= Work required =
Each line of the material that mentions the word "computer" is to be copied.

....

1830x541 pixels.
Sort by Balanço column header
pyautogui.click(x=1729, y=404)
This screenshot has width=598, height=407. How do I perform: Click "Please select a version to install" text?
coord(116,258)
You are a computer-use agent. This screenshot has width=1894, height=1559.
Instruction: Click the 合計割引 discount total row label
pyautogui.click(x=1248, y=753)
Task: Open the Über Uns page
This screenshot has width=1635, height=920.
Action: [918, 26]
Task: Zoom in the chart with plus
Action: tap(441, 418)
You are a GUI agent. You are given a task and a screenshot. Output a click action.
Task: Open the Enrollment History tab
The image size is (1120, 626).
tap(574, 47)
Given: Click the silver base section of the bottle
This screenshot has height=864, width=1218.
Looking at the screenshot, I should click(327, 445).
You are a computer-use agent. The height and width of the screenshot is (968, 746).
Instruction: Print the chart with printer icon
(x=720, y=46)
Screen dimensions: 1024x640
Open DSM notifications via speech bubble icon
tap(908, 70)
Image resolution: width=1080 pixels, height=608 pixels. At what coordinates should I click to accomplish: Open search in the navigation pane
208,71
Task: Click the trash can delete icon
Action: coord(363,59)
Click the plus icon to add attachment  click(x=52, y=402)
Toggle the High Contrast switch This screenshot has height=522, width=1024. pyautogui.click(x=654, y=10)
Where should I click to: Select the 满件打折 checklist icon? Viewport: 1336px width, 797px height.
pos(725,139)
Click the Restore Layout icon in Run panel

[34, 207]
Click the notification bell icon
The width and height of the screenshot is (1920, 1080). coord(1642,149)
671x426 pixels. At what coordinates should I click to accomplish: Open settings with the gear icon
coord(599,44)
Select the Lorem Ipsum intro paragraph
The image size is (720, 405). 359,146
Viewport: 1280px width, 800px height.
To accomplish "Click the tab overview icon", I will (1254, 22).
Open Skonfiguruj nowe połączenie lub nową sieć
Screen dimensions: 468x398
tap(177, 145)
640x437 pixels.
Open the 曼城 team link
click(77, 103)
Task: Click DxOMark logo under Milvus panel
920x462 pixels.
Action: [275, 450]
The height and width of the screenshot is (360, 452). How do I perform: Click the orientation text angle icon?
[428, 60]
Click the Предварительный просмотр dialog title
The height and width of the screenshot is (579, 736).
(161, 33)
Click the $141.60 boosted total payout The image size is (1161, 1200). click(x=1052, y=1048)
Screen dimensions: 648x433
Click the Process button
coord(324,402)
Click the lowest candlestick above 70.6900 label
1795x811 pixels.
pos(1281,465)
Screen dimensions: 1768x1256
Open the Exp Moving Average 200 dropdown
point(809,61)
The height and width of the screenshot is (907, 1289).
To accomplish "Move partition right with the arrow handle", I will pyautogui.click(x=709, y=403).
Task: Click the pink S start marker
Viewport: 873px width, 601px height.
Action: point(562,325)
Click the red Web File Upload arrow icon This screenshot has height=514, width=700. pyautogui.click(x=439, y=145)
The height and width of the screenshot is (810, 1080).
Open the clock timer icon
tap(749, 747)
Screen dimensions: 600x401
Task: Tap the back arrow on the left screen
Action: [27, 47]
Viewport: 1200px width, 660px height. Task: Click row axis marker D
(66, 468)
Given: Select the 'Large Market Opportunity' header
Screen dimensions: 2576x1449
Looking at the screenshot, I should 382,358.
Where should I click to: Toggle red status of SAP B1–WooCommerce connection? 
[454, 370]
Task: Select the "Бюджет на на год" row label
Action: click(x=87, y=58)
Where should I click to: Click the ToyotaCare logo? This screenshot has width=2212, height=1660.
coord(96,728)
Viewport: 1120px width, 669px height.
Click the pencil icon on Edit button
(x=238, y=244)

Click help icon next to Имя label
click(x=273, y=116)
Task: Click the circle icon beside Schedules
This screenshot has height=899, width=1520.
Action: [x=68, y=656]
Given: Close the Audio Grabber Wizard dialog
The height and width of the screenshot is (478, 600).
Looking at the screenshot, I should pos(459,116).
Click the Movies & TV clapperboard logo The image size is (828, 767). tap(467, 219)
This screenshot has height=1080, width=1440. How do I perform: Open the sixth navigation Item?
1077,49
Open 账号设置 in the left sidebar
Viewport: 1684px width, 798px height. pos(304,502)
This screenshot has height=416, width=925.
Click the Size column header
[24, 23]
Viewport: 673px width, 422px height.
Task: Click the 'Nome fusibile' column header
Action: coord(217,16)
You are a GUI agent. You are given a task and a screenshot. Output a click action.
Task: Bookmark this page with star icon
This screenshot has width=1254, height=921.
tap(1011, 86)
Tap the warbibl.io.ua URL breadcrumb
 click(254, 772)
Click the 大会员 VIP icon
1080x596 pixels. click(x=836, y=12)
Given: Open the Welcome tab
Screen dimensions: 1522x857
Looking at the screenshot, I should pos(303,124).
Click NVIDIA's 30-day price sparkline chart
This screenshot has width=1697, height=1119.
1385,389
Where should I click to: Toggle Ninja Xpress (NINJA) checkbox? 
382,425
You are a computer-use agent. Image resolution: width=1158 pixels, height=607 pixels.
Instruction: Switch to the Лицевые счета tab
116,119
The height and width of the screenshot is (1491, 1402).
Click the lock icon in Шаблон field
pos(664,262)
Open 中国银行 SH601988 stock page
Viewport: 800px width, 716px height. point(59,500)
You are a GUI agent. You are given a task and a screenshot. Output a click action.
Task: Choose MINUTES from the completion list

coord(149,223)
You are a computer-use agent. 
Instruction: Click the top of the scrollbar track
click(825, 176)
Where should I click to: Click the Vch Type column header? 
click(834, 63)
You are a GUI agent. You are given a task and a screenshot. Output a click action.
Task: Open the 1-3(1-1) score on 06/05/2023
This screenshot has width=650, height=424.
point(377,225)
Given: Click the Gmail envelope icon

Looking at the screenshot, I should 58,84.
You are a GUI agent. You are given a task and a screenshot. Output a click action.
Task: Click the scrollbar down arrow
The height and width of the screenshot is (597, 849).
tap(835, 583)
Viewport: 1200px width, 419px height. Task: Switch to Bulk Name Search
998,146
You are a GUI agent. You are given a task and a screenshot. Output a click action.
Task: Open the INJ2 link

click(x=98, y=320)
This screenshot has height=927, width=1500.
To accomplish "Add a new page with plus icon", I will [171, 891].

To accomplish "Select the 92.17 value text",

....

= Response to the exercise =
You are a computer-use agent. This screenshot has width=1894, height=1559.
You are a computer-use agent. The height and width of the screenshot is (968, 746).
You are a computer-use agent. Image resolution: width=1158 pixels, height=607 pixels.
You are a computer-use agent. 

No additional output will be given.